> [Try it]:
Check every line of the data below for the word "beside". Copy the ones that have it.

Input material Block Start

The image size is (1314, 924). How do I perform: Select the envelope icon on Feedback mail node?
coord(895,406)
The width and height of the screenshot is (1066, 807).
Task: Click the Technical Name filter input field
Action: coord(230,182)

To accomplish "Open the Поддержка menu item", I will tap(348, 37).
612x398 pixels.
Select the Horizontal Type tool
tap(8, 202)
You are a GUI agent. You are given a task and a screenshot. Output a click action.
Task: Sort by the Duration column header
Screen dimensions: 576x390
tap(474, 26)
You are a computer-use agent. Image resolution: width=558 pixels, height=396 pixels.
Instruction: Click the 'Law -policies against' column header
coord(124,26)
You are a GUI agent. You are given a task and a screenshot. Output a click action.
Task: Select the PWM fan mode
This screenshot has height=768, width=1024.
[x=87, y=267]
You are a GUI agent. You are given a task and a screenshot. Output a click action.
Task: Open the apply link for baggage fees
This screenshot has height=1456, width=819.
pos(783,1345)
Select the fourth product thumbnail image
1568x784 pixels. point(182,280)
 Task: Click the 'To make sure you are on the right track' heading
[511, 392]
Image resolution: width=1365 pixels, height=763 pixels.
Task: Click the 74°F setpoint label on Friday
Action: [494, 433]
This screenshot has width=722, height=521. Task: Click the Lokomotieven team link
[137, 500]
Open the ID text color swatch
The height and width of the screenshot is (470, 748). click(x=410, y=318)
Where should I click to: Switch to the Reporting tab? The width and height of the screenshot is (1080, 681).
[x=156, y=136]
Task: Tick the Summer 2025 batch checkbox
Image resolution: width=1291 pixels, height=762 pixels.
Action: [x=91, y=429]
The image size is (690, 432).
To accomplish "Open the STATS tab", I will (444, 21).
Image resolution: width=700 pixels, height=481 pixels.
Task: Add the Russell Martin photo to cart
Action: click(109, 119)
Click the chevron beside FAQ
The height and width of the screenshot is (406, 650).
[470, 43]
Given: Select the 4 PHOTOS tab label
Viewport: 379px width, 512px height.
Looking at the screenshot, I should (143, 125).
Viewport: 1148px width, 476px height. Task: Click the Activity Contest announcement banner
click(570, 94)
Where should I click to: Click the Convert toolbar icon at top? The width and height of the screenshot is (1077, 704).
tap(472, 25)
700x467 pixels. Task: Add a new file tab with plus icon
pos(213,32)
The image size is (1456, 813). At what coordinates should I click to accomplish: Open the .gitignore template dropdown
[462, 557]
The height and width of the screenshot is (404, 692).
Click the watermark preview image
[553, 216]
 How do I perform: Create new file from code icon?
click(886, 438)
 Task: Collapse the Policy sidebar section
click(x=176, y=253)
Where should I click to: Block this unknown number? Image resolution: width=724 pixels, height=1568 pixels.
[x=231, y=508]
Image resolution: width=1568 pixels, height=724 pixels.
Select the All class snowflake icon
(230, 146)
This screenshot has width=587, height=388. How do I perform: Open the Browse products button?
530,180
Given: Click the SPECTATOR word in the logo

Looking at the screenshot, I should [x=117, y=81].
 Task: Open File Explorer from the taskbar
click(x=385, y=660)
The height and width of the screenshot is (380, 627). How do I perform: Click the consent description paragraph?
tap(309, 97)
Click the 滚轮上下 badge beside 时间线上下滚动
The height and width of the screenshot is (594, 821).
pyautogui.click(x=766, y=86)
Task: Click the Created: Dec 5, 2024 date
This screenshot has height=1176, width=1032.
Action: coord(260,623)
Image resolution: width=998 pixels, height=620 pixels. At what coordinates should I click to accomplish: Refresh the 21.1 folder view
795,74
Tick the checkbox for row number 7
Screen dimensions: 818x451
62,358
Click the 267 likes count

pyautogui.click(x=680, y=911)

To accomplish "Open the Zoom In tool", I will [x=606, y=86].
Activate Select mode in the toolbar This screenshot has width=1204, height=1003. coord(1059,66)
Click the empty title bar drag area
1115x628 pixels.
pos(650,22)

Input material Block End

> [Response]:
Click the chevron beside FAQ
Click the 滚轮上下 badge beside 时间线上下滚动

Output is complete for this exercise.